1980’de ilk hazır giyim koleksiyonunu sunan Azzedine Alaia, sadece dört yıl sonra French Ministry of Culture’ın En İyi Tasarımcı ödülünü almak için Grace Jones’un kollarında sahneye taşındı. Zira kendisi ilk kez likra kumaşı iç giyimden alıp süper seksi elbiseler yaratmak için kullandı. O zamanlar L’enfant Terrible olarak tanınan, modanın yaramaz çocuğu Jean-Paul Gaultier, sokak modasından aldığı ilhamla yarattığı uçarı koleksiyonlarla belki de moda tarihinin en çok konuşulan isimlerinden biri oldu. 80’ler yenilikçi, vahşi ve cüretkâr bir dönemdi. Bugün onu tekrar gündeme getirmemiz ve yeni sürümüyle hayatlarımıza entegre etmemiz o zamanların henüz keşfedilmemiş çılgınlığından mı kaynaklanıyor dersiniz? Duran Duran, Madonna, Tina Turner, Michael Jackson gibi isimlerin pop müziği zirveye taşıdığı 80’lerde fazlasıyla kusursuz, elektronik destekli müziklerin de doğduğuna tanık olduk. O dönemin müzik akımını ‘soğuk’ ve ‘voltajı yüksek’ mükemmel prodüksiyonlar diye özetleyebiliriz. Çok büyük stadyum ve ‘live aid’ konserler, dönemin ruhunu anlamak için iyi örnekler. Peki, bu dönem günümüz moda anlayışına nasıl yansıyor? David Bowie’nin imzası hâline gelen, 80’lerin önemli look’larından ‘power suit’ler bu sezon Versace, Balmain gibi defilelerde görülüyor. Prince’le özdeşleşen jakarlı ve parlak görünümler Prada ve Dries van Noten’ın yorumuyla modernleşiyor.
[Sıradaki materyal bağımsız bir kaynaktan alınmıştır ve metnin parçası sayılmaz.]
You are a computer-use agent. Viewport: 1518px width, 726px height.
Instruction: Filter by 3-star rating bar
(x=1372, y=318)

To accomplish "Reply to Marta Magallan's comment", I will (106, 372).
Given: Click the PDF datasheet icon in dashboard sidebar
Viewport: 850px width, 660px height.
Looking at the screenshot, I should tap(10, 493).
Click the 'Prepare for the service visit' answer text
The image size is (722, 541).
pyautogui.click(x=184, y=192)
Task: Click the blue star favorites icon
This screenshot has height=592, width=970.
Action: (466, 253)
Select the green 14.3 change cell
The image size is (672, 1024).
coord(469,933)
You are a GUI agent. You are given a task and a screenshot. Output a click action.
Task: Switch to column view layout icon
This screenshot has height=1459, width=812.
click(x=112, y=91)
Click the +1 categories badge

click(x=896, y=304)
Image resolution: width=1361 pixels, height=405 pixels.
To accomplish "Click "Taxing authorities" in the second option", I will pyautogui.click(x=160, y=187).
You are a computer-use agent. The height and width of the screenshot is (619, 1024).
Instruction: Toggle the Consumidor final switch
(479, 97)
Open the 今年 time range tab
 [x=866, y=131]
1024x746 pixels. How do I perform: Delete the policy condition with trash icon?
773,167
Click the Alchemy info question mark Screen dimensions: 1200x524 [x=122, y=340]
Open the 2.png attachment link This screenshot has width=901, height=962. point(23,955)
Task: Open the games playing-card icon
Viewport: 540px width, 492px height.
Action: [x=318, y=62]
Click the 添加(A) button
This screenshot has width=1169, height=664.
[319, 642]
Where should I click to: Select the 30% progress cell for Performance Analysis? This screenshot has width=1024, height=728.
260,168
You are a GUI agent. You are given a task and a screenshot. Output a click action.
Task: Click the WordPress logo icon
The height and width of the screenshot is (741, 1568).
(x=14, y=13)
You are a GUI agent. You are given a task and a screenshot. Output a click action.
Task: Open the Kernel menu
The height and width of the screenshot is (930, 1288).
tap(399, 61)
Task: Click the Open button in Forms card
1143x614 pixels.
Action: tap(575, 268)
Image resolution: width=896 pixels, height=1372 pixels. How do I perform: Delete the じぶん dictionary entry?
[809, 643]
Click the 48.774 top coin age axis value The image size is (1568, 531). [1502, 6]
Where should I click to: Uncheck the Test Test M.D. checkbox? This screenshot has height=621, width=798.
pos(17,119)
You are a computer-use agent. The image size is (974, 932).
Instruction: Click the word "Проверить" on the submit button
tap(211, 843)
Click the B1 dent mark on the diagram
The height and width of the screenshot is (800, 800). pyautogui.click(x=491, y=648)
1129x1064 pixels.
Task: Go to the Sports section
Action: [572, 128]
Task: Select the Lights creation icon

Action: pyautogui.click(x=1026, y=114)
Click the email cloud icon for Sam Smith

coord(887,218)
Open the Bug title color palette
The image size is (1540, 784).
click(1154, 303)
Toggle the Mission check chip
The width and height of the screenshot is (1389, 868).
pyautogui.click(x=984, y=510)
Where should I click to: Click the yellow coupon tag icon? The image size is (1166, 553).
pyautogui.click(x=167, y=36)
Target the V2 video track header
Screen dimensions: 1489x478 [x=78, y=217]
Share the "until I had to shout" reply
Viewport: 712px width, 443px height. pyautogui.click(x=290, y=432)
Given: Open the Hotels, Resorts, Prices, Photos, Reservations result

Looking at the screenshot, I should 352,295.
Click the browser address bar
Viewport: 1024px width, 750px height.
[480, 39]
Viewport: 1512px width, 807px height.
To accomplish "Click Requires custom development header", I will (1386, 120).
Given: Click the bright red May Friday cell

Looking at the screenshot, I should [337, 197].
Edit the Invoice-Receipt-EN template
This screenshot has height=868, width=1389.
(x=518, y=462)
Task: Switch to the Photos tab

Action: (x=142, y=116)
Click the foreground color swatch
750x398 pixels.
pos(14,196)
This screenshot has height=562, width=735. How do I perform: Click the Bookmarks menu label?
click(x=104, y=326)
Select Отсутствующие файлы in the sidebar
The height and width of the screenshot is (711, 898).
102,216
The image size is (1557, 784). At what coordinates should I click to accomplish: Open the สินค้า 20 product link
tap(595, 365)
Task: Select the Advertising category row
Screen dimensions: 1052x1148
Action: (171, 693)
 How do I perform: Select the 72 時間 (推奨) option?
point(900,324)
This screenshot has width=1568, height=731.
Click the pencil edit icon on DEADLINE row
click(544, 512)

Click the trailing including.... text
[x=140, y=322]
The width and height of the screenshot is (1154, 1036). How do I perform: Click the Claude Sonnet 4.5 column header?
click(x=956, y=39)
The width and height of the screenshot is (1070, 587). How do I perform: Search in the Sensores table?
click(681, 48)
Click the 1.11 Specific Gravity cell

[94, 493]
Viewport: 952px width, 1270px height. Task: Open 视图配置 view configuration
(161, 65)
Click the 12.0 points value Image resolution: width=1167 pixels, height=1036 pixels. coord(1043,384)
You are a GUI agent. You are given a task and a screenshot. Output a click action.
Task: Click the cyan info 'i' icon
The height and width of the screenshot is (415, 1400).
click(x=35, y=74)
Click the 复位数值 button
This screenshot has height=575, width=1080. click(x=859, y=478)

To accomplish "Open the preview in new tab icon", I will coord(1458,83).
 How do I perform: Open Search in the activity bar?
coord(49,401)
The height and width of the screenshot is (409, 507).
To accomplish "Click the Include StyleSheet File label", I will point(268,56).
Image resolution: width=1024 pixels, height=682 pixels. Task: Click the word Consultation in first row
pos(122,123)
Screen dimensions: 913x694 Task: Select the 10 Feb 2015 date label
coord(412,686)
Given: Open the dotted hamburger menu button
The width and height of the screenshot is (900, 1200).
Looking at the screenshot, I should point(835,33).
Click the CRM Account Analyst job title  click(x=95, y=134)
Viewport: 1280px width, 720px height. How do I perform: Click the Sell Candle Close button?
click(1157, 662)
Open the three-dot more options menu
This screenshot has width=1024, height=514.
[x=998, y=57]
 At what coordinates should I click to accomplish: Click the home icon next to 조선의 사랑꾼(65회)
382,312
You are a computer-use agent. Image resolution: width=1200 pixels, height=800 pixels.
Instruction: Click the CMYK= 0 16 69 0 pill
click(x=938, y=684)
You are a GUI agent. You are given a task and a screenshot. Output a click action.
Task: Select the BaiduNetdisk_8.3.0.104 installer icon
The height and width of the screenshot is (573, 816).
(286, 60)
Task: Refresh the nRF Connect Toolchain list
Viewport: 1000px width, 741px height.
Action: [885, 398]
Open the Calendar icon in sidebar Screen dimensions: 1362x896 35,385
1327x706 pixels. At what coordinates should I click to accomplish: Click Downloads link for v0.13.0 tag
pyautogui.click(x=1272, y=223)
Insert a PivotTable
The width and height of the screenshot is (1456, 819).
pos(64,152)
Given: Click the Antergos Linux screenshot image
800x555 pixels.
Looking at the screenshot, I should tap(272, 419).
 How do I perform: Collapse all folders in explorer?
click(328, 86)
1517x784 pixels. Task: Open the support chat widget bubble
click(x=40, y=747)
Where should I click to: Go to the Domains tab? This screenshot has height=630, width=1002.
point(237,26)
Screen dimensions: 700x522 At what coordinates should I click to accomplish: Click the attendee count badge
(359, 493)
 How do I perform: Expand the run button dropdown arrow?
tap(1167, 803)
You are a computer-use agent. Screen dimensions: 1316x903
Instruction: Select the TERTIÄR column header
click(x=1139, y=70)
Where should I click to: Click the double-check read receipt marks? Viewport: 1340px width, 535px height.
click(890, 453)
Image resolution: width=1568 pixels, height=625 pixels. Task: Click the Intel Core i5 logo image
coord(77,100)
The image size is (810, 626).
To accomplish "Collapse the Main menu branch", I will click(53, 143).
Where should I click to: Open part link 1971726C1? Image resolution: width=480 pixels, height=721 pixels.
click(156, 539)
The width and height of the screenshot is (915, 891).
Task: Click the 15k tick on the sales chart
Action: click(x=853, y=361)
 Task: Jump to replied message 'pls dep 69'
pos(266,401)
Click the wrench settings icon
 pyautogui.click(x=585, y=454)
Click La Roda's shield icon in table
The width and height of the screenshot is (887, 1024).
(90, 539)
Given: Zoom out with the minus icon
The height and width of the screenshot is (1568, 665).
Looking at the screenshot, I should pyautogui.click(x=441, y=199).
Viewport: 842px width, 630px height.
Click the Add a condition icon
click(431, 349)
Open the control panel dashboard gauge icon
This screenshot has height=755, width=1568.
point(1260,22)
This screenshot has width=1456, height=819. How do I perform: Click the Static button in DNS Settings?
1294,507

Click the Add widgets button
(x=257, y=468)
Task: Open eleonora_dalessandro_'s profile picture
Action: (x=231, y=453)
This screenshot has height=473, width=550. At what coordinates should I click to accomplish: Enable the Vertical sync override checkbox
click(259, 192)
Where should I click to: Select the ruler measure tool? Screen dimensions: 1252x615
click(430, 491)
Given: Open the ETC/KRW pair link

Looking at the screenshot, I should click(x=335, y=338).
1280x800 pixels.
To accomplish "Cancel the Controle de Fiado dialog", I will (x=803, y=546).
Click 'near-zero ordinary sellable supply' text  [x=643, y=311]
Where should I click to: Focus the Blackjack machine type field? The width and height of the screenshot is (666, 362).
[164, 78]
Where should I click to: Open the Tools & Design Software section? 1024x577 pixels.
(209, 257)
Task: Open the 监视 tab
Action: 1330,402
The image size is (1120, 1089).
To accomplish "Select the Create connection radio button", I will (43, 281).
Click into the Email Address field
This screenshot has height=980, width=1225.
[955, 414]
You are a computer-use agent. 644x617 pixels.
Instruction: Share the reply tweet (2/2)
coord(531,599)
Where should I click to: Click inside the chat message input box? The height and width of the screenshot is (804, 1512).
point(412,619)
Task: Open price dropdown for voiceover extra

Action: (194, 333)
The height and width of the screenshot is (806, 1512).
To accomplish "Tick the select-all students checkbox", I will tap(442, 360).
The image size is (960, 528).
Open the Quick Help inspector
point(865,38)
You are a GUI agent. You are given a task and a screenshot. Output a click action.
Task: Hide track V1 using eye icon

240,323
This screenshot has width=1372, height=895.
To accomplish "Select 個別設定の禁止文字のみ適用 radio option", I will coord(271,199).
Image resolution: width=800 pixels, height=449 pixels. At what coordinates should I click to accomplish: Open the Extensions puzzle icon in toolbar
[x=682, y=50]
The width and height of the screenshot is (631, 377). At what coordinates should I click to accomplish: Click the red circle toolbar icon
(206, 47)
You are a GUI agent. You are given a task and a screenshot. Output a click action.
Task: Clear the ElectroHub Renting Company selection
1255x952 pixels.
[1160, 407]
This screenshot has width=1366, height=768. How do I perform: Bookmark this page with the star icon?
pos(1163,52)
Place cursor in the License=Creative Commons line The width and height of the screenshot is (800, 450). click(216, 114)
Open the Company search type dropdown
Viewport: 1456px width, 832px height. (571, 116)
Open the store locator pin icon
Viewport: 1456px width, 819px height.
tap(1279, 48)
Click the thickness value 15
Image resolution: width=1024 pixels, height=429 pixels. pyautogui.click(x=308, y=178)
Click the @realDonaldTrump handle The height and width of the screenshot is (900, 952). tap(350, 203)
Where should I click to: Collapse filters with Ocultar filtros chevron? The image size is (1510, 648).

90’lar: Meğer Sessizce Peşimizden Geliyormuş
Bu dönemi daha dün yaşanmış gibi hissediyor olabilirsiniz. Gençliğimizin, hatta serseriliğimizin yılları olan 90’lar, biz onu moda tarihinin bir köşesinde bıraktığımızı sanırken gölge gibi peşimizden geliyormuş. Birkaç sezondur etkilerini görsek de podyumlardan gerçek hayata inmesi 2017 yazında zirve yaptı. O yıllarda yaşanan ekonomik uyanma ama asıl informatik çağın başlaması, alt kültürlerin doğması, yaşadığımız hayatı şekillendiren etkenlerden oldu. Bugün hayatlarımızda olan birçok şeyin temeli de 90’larda atıldı. İçine azıcık bilgiyi sığdırabilen disketler, Icq’nün bağlantı sesi, ilk cep telefonları ve omuzlarımızdaki en büyük sorumluluk; Tamagotchi’lerimizi beslemeyi unutmamak… Müzik dünyasında Gwen Stefani, Kurt Cobain, Spice Girls, TLC rüzgârı. Televizyonda Clueless, Beverly Hills, 90210, Friends, Seinfeld… Sinemada Nora Ephron’un epik filmleri, başrolde Meg Ryan, o yılların ‘baby face’i… Bir de kabarık kıvırcık saçları ve ikonikleşen dudaklarıyla Julia Roberts. En önemli soru ise şu: Leo mu, Brad mi? O yıllarda popüler kültür modayı şekillendiriyordu; moda popüler kültürü değil. 90’ların ve hatta bugünlerin de stil ikonu Chloë Sevigny de bizimle aynı fikirde. Bir röportajında; “90’lara takıntımız olması çok normal. Çünkü moda, sinema ve müzik dünyasında çok heyecan verici yenilikler oldu. Bence o zamanla kıyaslarsak yaratıcılık anlamında fazlasıyla yavaş bir dönemdeyiz. Çok fazla tedirginlik yaşıyoruz, her taraftan bilgi akışı var. 90’lar kesinlikle daha ilham vericiydi” diyor. Kendisi bizim ilk modern zaman influencer’ımız sayılabilir. Ve Naomi Campbell, Linda Evangelista ve Christy Turlington rüzgârı… O yıllarda modellik algısını tamamen değiştiren üç yakın arkadaş, ‘Trinity’ olarak da anılıyordu. Her biri kendine has güzellikleri ve tavırlarıyla dönemin her tasarımcısının ve modaevinin arzu nesnesiydi. Yüksek bel jean’lerini kısa üstler, chocker’lar ve halka küpelerle süsleyen Gigi, saçlarını 90’lar modelinde ince kaküller hâlinde kestiren Kendall kulağımıza dönemin bir süre daha yaşanacağını fısıldadı uzun bir süre.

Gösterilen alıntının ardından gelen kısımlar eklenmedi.